List every line in this data where the string "field" occurs.

**DATA SECTION**:
= = = = =
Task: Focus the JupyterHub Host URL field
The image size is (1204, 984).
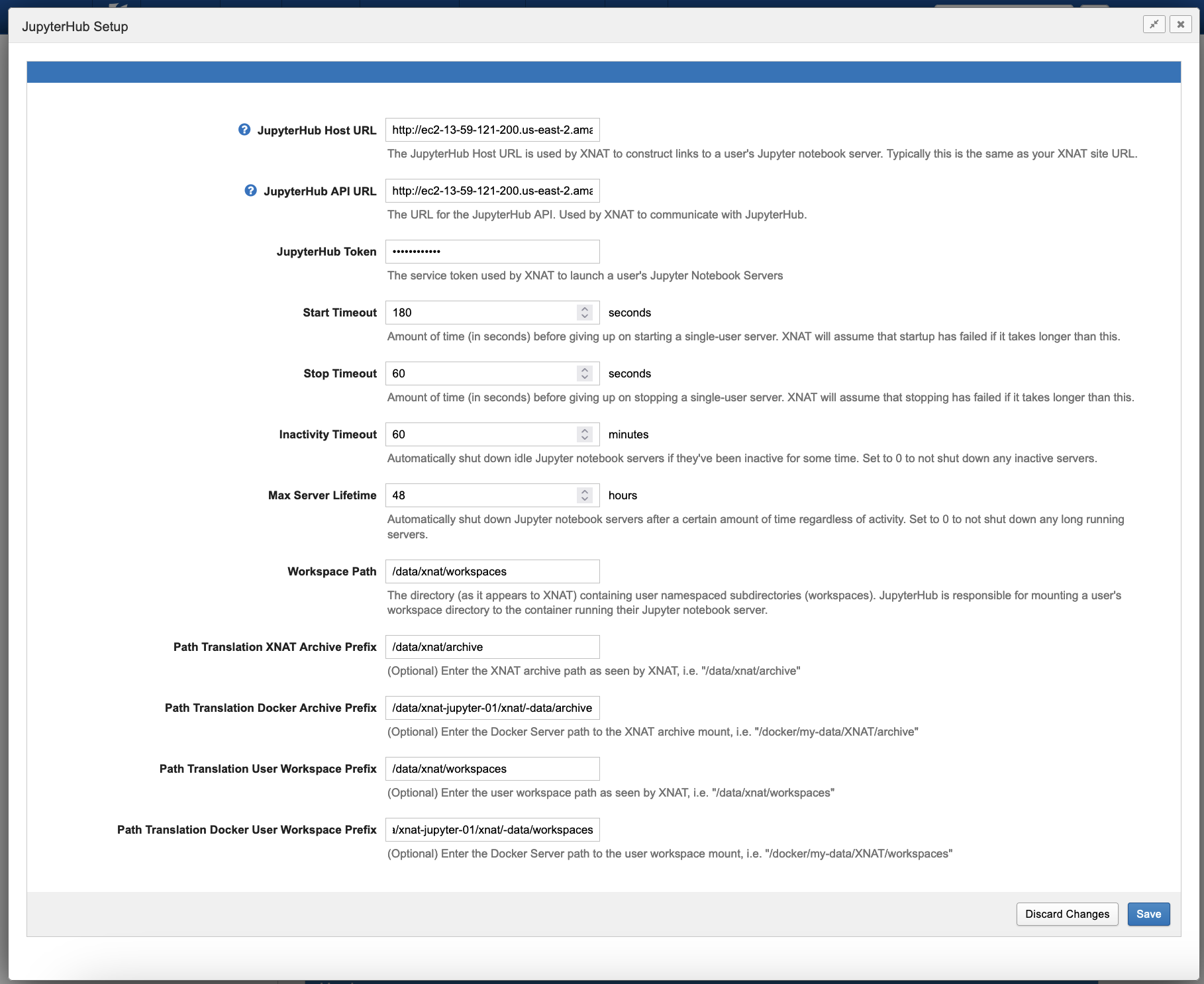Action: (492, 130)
= = = = =
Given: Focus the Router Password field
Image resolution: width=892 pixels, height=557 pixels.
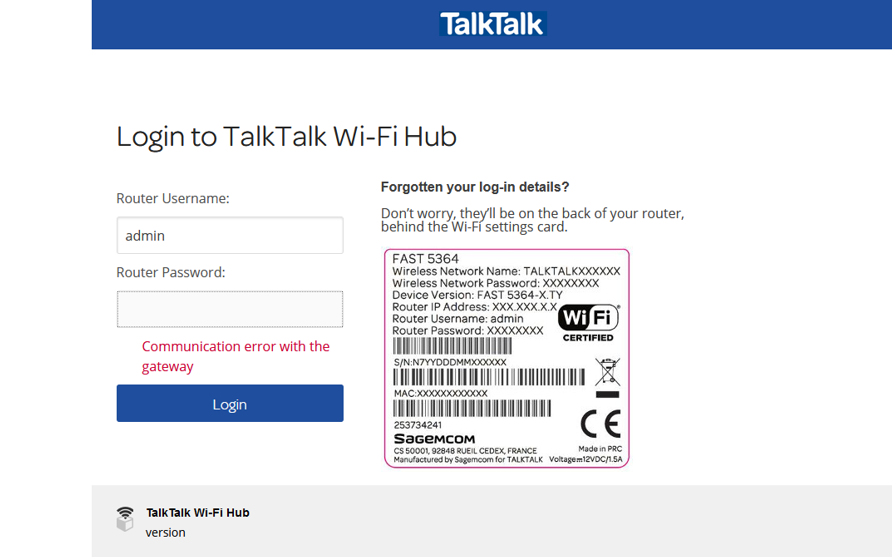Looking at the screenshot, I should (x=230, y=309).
= = = = =
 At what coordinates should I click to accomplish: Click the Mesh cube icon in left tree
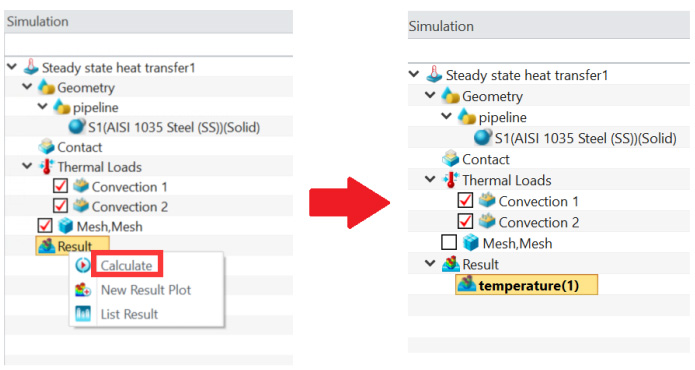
= = = = =
**SOLUTION BELOW**:
Task: Focus the JupyterHub Host URL field
Given: Focus the Router Password field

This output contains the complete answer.